### Assignment:
Scan the entries below. List each line with "computer".

(Data shown begins)

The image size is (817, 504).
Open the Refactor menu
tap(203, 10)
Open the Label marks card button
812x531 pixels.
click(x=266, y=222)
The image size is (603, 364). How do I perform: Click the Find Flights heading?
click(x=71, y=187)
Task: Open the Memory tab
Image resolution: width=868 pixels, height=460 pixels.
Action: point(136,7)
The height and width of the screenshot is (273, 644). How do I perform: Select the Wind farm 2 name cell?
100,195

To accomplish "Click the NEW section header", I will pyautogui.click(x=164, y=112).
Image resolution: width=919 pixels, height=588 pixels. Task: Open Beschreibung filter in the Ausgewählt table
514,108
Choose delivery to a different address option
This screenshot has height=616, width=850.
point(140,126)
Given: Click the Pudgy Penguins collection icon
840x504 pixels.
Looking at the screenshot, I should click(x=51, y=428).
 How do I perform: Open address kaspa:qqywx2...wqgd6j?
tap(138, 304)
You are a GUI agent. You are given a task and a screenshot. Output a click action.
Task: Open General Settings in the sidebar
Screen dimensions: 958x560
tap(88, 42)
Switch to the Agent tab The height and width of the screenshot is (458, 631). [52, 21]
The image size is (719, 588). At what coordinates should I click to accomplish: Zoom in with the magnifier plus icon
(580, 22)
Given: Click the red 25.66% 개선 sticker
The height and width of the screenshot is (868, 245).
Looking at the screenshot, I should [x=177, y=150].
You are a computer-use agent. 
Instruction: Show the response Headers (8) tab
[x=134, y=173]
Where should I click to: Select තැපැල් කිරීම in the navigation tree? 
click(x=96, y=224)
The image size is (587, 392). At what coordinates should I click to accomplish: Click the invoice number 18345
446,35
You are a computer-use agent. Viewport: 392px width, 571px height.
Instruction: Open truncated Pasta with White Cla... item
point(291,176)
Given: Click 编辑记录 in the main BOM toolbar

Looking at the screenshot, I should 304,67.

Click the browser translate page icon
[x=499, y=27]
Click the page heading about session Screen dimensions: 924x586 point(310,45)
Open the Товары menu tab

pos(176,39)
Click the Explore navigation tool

(Data shown ends)

### Result of this exercise:
You are a computer-use agent. 
You are a computer-use agent. Viewport: 392px width, 571px height.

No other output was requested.